REVIEW: Paul Benjaman Band “My Bad Side Wants A Good Time”

Reviews

Paul Benjaman Band – My Bad Side Wants A Good Time

Interesting opener – a little dark, full-bodied, instantly flavorful, distinctive & engaging with no hint of being ordinary. It almost sounds like a review for a bottle of red wine. While I’m not a big fan of silly artwork on LPs the music does stand up on its own merits.

Paul Benjaman
Paul Benjaman photo by Phil Clarkin

There’s a hint of that stomping chord attack made famous by Z.Z. Top, but Paul Benjaman (guitar/vocals) has a well-fueled rock voice & a fanciful seductive bend to his choice words. Oh, it isn’t a vulgar record, but it has plenty of curves in the melodies, some hip-bopping bass runs & some ass-wielding shakes & on “Hot Dice,” an evocative backup vocal that could’ve faded out as a tasty side dish.

Produced by Paul with Jason Weinheimer, the set has me deep into the 3rd cut & this is where I’ll be sliding across the dance floor with my inner thighs gaining friction & a porter following behind with a fire extinguisher. The title track (simple as it is) is a scorcher on the 12 throws of the dice on the guilty conscience that makes up My Bad Side Wants A Good Time (Drops June 7/Horton records/JTM/43:00).

The LP is filled with infectious grooves infused with mood-satiated bluesy Tulsa, Oklahoma flirtations. As vocalist Paul Benjaman scours through & rouses the innocent ears of bystanders his lead guitar hypnotizes like a voodoo grandma with little hairs on her chinny-chin-chin.

Tunes like “Outlaw Land” & “Church of Space & Time,” have a Leon Russell slurry tone but Leon never had a voice that could take the passing lane onto a rock n’ roll highway. Paul Benjaman has that. He also has the J.J. Cale guitar plod fired up to perfection (& it returns on “Blues Skyline”).

The set has an array of styles. Smartly adapted to this band’s motif as Paul negotiates both the confectionaries of the music & its straight razor cousins. What inhabits his voice is authenticity whereas others would do a lot of bombastic shouting, innuendo overload & self-righteous pomposity. None of that is here.

After Paul leaves behind his Leon-isms he slides creatively into the soupy swampy delta blues of J.J. Cale on songs as immersed as “Old Rock House.” That’s not an imitation of Cale as much as just using the same recipe. It’s even as tasty as a little of Tony Joe White, Don Nix & Chip Taylor. Buy 2. Give one away as a gift.

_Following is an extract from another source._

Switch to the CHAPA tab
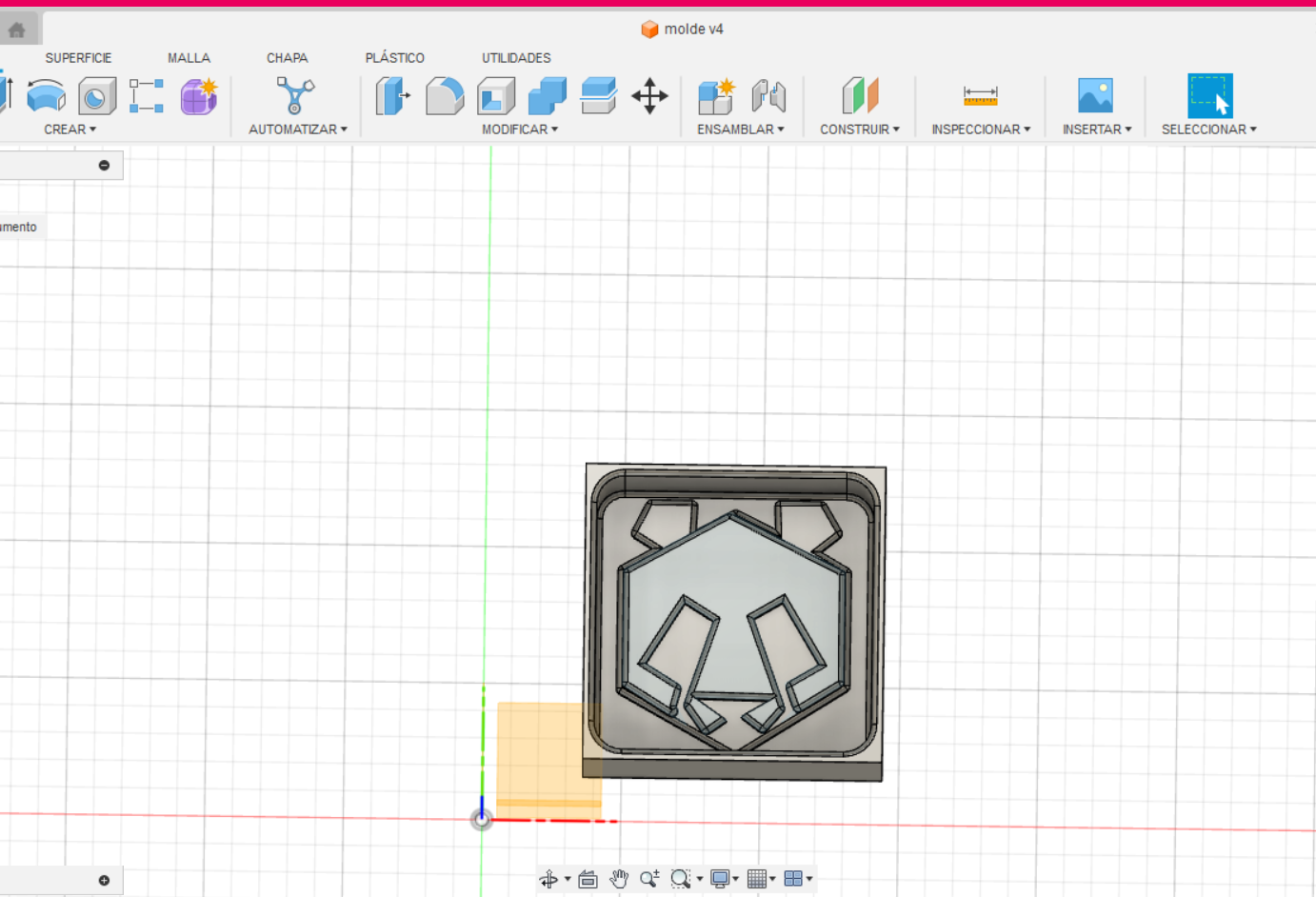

Highlights – “Hot Dice,” “My Bad Side Wants A Good Time,” “Outlaw Land,” “Church of Space & Time,” “Old Rock House,” “Detroit Train” & “Blues Skyline.”

Musicians – Jesse Aycock (guitar/lap & pedal steel/bgv), John Fulbright (piano/keys/harmonica), Paddy Ryan (drums/percussion), Aaron Boehler (bass), Sarah Frick, Majesty Pearson, Alexandria Nichole Moore (bgv) & Ann Bell (vocals on “Local Honey”).